### [Source]

********

Blaise Matuidi, Paul Pogba, Moussa Sissoko, Morgan Schneiderlin, Yohan Cabaye… En deux matchs, Didier Deschamps a essayé plusieurs combinaisons au milieu de terrain. Du double pivot du Stade de France au milieu à trois de Belgrade, quelles sont les options du sélectionneur français ?
« Sur le terrain, on a eu l’air de touristes. À la différence près qu’on n’a pas eu besoin de payer pour entrer » , disait le Serbe Vujadin Boškov quand sa Sampdoria décevait. Hier soir, les Bleus n’ont pas eu besoin de décevoir pour sembler en visite à Belgrade : ils jouaient simplement un match amical de plus à presque deux années de leur prochain match à enjeu. En tout, il y en aura onze jusqu’à octobre 2015. Jouer sans enjeu, voilà l’un des soucis des Bleus. Car sans public qui pousse et qui influence l’arbitre, sans arbitre qui décide du sort d’un match sur un détail ou deux, sans véritable duel au milieu de terrain, un match de préparation n’en est pas vraiment un. Dans ce contexte, comment bouleverser les hiérarchies ? L’expérience risque de manquer. Hier, les Bleus ont laissé Nemanja Matić dominer la scène. Heureusement, l’intensification de la concurrence pourrait finir par pousser les individualités vers le haut malgré le manque de compétition, d’où l’importance du rôle du sélectionneur.
Des options d’ « équipe développée »

********

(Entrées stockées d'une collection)
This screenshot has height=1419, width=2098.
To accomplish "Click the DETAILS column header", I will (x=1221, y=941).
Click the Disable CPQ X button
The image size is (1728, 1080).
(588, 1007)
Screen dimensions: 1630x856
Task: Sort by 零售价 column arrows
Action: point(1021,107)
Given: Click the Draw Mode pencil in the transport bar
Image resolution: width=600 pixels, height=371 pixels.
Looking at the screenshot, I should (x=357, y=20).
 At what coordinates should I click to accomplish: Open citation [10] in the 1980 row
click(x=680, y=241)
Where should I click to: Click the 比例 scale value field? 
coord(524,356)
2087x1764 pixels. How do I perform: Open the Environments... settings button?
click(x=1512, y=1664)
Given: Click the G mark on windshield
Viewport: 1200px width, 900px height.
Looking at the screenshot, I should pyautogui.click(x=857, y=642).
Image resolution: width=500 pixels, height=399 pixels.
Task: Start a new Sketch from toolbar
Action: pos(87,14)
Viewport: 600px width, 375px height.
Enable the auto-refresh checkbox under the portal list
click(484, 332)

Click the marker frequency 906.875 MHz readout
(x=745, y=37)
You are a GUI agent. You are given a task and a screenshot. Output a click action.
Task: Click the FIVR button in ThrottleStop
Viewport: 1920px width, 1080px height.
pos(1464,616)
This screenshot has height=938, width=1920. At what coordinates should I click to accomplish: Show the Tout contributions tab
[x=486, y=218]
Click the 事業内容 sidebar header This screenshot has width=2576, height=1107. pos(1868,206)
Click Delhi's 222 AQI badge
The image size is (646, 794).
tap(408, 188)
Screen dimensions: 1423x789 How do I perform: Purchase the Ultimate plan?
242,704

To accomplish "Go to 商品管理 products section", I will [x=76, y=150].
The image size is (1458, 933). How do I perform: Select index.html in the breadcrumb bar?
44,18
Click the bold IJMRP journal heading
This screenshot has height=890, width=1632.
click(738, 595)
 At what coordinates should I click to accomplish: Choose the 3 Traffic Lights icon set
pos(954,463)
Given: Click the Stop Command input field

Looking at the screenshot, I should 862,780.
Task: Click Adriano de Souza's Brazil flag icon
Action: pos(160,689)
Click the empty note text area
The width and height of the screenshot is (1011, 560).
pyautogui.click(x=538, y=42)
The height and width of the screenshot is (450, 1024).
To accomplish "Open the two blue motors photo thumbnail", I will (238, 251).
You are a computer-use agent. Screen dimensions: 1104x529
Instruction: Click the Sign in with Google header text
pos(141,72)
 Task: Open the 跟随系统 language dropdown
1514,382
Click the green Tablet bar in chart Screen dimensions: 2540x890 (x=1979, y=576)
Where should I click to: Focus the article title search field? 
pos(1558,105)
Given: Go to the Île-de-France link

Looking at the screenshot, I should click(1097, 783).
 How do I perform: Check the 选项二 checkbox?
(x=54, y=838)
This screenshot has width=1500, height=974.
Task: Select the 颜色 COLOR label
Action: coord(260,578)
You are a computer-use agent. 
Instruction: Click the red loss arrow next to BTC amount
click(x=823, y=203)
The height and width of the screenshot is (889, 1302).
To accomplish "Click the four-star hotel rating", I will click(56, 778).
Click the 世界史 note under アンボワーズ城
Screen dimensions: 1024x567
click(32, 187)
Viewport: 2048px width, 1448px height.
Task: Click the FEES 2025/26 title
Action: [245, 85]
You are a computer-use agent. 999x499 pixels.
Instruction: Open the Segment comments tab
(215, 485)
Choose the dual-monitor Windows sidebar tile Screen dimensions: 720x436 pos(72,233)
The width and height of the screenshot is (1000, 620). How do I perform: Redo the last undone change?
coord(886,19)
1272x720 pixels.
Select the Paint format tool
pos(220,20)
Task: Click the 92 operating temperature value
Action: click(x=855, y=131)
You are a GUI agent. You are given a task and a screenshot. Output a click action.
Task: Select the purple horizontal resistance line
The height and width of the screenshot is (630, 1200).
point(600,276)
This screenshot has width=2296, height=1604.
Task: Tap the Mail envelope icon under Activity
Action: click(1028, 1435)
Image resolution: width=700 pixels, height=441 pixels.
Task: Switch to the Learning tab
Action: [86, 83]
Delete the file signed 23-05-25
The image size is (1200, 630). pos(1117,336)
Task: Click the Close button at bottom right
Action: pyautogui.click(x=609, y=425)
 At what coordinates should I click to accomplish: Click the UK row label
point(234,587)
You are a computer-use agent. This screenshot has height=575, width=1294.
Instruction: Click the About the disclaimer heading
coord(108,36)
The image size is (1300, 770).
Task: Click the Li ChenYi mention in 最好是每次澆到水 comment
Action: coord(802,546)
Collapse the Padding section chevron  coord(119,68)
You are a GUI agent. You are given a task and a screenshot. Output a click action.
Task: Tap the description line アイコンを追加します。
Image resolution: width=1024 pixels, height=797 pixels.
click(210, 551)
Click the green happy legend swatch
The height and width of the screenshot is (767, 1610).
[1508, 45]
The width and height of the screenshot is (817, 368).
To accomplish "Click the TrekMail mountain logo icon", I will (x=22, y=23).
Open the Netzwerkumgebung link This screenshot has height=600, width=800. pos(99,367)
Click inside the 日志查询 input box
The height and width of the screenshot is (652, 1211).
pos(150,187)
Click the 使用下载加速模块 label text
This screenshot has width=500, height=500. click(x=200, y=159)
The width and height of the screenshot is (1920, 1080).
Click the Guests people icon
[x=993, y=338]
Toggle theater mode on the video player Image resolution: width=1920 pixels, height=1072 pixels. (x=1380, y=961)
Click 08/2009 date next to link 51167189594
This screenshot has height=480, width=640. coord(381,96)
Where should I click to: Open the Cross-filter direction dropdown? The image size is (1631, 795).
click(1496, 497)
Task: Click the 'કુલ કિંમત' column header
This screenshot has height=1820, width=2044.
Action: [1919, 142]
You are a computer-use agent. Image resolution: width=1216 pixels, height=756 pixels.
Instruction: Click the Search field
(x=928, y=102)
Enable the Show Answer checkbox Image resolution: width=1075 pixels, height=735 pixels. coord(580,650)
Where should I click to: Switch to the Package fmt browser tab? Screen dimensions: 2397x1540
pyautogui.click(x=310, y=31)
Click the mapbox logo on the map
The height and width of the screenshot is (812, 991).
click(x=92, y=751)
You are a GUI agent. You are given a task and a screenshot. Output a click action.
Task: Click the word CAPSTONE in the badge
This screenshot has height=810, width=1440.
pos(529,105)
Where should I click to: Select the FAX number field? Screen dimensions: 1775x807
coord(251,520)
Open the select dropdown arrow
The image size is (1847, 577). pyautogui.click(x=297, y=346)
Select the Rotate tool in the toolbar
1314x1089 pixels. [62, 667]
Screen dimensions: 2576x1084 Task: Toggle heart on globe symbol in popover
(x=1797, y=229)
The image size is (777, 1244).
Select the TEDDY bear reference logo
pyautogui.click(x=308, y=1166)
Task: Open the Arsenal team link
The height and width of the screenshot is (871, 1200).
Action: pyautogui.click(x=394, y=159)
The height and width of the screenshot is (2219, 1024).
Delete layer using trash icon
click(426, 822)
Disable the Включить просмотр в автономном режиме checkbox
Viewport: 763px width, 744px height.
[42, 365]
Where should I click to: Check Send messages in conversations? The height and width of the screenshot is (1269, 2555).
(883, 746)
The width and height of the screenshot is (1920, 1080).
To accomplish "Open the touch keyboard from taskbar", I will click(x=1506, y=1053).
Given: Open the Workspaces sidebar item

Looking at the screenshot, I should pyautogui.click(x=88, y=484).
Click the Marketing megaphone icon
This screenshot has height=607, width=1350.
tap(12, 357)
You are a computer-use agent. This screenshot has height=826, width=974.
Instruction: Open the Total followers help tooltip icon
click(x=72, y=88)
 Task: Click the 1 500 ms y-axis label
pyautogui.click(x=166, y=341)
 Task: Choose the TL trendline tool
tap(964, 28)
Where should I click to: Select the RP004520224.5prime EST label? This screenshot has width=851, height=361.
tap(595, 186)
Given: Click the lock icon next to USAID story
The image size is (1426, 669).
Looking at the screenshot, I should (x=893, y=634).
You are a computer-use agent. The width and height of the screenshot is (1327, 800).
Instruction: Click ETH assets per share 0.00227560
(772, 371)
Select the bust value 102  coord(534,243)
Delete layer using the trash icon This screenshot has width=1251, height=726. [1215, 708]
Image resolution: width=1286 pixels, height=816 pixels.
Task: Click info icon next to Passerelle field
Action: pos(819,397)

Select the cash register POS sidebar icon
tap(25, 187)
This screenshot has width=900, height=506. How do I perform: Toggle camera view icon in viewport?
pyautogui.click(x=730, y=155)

********

### [Série de consignes]
(a) Dressez la liste des joueurs énumérés dans la phrase d'ouverture de l'article sur le milieu des Bleus.
(b) Reprenez l'article sur le milieu des Bleus à la suite de son dernier intertitre, « Des options d'« équipe développée » ».

### [Série de réponses]
(a)
Blaise Matuidi
Paul Pogba
Moussa Sissoko
Morgan Schneiderlin
Yohan Cabaye

(b)
La France s’est réveillée du Mondial 2014 avec une certitude : elle peut changer de système et continuer à jouer avec la même dynamique, les mêmes automatismes. Moussa Sissoko, Olivier Giroud, Rémy Cabella sont tous des preuves que la France peut commencer un match d’une façon et le terminer d’une autre sans avoir besoin de remettre en question tout le chemin parcouru. Autrement dit, ce n’est pas parce que Giroud va claquer un doublé contre le Portugal ou l’Arménie que cela veut bouleverser les schémas de Deschamps. Et ce n’est pas parce que Moussa Sissoko va mettre trois mètres à Sergio Ramos à l’endroit où Fernando Torres avait humilié Michaël Ciani en 2010 qu’il va s’improviser titulaire indiscutable. L’équipe de France est enfin devenue une équipe qui travaille, se teste, essaye, sans se refaire du jour au lendemain. Et si c’était ça, « un groupe qui vit bien ensemble » ?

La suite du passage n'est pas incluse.